February 10, 1998
We are social creatures; we define
ourselves by the groups in which we claim membership. Indeed, how much of the
stress of losing one's job arises from the ejection from one's social group
rather than from the economic consequences? Membership in a group is a
fundamental prop of identity.
Such group membership
provides many benefits: protection, assistance, support in time of need,
emotional backstopping. Surely the social structure of our distant hominid
ancestors, with their troop organization of a few dozen individuals, continues
to exert a profound influence on our psyches today.
But group membership has its
costs, costs that can be especially painful to one's conscience. What German
today can feel patriotism uncompromised by embarrassment for Hitler? What
Catholic can take pride in his religious affiliation without some small twinge
of conscience about the Inquisition? Republicans have Nixon, baseball
aficionados have Pete Rose, scientists have Lysenko, and lawyers -- well,
lawyers have themselves.
Every group makes mistakes,
and we are often least civilized when we run in packs. Otherwise upright
individuals find their moral standards compromised in the complexities of group
politics. The taint of a group's moral infractions applies to all its members.
Erasmus recognized the moral
risks of group membership, and resolved at an early age never to permit himself
to be so compromised.
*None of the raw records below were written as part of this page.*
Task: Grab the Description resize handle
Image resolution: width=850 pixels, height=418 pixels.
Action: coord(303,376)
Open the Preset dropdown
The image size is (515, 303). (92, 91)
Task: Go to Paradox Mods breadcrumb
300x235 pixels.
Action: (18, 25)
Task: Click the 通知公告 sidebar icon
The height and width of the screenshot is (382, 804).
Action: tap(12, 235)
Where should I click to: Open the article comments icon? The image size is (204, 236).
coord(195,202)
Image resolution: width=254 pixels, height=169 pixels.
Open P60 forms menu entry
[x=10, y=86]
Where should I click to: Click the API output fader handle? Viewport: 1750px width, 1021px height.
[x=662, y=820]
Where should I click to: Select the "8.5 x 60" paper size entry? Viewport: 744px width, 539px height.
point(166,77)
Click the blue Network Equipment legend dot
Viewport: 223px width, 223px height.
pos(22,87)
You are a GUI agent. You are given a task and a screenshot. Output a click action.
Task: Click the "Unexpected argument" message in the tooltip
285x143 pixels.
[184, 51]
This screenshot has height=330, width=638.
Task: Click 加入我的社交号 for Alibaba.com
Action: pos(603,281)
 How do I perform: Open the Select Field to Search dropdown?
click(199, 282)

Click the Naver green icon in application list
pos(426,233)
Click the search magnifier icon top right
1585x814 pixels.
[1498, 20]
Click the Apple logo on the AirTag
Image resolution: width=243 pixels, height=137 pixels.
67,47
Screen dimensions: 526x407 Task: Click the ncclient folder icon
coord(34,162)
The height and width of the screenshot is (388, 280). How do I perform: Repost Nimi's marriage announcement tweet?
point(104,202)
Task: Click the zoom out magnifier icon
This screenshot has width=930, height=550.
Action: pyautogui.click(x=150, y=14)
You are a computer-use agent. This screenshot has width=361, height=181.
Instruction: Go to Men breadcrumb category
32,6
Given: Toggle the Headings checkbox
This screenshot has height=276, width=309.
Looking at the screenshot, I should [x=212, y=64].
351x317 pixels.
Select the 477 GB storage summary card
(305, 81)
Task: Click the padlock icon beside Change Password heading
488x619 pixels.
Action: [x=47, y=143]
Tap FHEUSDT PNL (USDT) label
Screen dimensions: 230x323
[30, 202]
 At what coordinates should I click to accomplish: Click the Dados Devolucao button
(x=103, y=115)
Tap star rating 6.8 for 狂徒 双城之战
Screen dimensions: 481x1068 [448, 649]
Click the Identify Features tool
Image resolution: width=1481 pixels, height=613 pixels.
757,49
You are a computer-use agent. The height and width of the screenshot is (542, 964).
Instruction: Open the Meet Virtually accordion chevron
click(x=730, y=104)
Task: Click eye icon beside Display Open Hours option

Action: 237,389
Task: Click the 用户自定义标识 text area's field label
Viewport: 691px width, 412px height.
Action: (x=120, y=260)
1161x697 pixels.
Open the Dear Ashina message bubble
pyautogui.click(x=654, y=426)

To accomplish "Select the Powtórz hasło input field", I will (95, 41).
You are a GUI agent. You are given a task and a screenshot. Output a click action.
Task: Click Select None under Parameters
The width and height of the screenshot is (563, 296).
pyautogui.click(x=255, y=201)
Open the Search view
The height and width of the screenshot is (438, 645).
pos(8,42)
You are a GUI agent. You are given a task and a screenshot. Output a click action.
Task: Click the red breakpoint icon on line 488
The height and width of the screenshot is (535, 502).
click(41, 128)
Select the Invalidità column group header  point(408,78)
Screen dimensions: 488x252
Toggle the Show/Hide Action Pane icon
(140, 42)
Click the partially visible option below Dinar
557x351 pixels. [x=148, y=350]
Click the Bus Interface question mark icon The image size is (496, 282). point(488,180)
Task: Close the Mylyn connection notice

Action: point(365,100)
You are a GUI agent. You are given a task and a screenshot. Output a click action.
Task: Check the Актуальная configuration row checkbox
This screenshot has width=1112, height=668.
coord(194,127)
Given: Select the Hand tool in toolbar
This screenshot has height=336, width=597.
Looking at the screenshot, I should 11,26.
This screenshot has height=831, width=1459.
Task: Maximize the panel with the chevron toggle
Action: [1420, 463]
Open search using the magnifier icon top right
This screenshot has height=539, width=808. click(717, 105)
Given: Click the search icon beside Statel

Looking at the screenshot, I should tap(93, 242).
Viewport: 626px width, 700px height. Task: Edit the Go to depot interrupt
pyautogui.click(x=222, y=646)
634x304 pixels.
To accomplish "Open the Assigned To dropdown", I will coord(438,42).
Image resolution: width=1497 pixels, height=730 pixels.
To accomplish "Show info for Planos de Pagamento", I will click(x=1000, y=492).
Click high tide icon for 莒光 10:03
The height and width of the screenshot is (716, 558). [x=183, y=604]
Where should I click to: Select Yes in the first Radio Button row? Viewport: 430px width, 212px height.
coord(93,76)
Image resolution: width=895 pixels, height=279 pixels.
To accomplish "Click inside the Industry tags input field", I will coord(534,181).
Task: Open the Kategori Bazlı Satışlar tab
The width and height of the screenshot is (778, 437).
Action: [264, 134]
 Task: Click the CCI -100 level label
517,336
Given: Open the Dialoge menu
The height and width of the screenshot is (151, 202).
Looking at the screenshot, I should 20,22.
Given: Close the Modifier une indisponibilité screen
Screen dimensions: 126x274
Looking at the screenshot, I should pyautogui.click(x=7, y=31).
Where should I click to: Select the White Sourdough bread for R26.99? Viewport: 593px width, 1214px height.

Perhaps it was his experience at the monastery at Steyn,
when he was barely 20, that taught him the lesson. He was disillusioned by the
easy lives of pleasure they led, and the spiritual vacuousness of their
religious rituals. Life as an Augustinian canon was not what he wanted, and he
certainly didn't want to identify himself with the corruption of monastery
life.
Whatever the causes, Erasmus
learned the lesson thorougly and applied it consistently through his life. He
dissociated himself from all factions, parties, groups, and organizations. He
went so far as to obtain a papal dispensation to refrain from wearing his
priestly garb, on the excuse that in some countries it could be confused with
the attire of a doctor. I believe that his true goal in seeking the
dispensation was to free himself from even a symbolic tie to any group.
The obsessiveness with which
Erasmus pursued his freedom from group entanglements is difficult to appreciate
today; back then, group membership played a crucial role in everyone's
existence. Yet Erasmus eschewed his native language, Dutch, for Latin, the one
truly non-national language. Although legally a subject of the Holy Roman
Empire, he moved freely between kingdoms, dealt freely with other sovereigns,
and never betrayed the slightest preference for any polity. Whether or not he
coined the phrase "citizen of the world", he certainly used it often
in his writings and lived the role in his life. At one time or another, he was
solicited by just about every major sovereign to come to court, enjoy a pension
and a life of leisure merely for adorning the court with his presence.
Recognizing the inherant affiliations implicit in such a course, he rejected
all such offers.
His professional
affiliations did involve some compromises. He taught at Cambridge for a few
years, and later held a position at the university at Louvain, but travelled
away often, and never participated in the social life of the college
communities. As soon as he achieved financial independence, he left Louvain,
never to return.
But the acid test of
Erasmus' moral courage came with the Lutheran upheaval. Everybody was choosing
up sides, for or against Rome, and the pressure on Erasmus to declare his
affiliation was enormous. By refusing to do so, he earned the enmity of both
sides. The Catholics called him disloyal, a secret supporter of Luther. The Lutherans
called him a coward, unwilling to publicly declare himself in favor of the side
he knew to be right. Erasmus himself continued to insist, to both sides, that
Luther had some worthy points to make, but that he was unnecessarily
confrontational and abusive. In 1525 he finally yielded to the pressures by
publishing De Libero Arbitrio (On the Freedom of the Will), which challenged
the very core of Luther's thinking. But he quickly followed it up with a number
of works criticizing faults in the Catholic Church. In his letters, he declared
his loyalty to the true Church -- but always qualified it in some way. He would
obediently defer to the Church's "proper" decisions, but he always
left wiggle room in his definition of propriety. Erasmus insisted on attacking
each issue separately, on its own merits. The hardliners in the Church saw it
as a simple matter of loyalty to the team. Either Erasmus was with the Church
or against it. And Erasmus just as stubbornly refused to accept that kind of
thinking.
Erasmus' courageous
self-isolation is difficult to appreciate in these days of fairly honest law.
Back then, there were many authorities capable of imposing severe penalties,
including capital punishment: kings, parlaiments, ecclesiastical bodies, local
magistrates. Ofttimes mobs implemented their own concept of vigilante justice.
A man's best protection in such uncivilized times is membership in a powerful
group capable of exacting terrible revenge on those who would injure him. The
Sorbonne burned Berquin at the stake for the crime of translating some of
Erasmus' books into French -- imagine what they would have done to Erasmus
himself. Despite the very real danger, Erasmus eschewed all the protective
entanglements of group affiliation. To the very end, he remained his own man,
utterly alone and utterly himself. "There is nothing I congratulate myself
on more heartily than on never having joined a sect."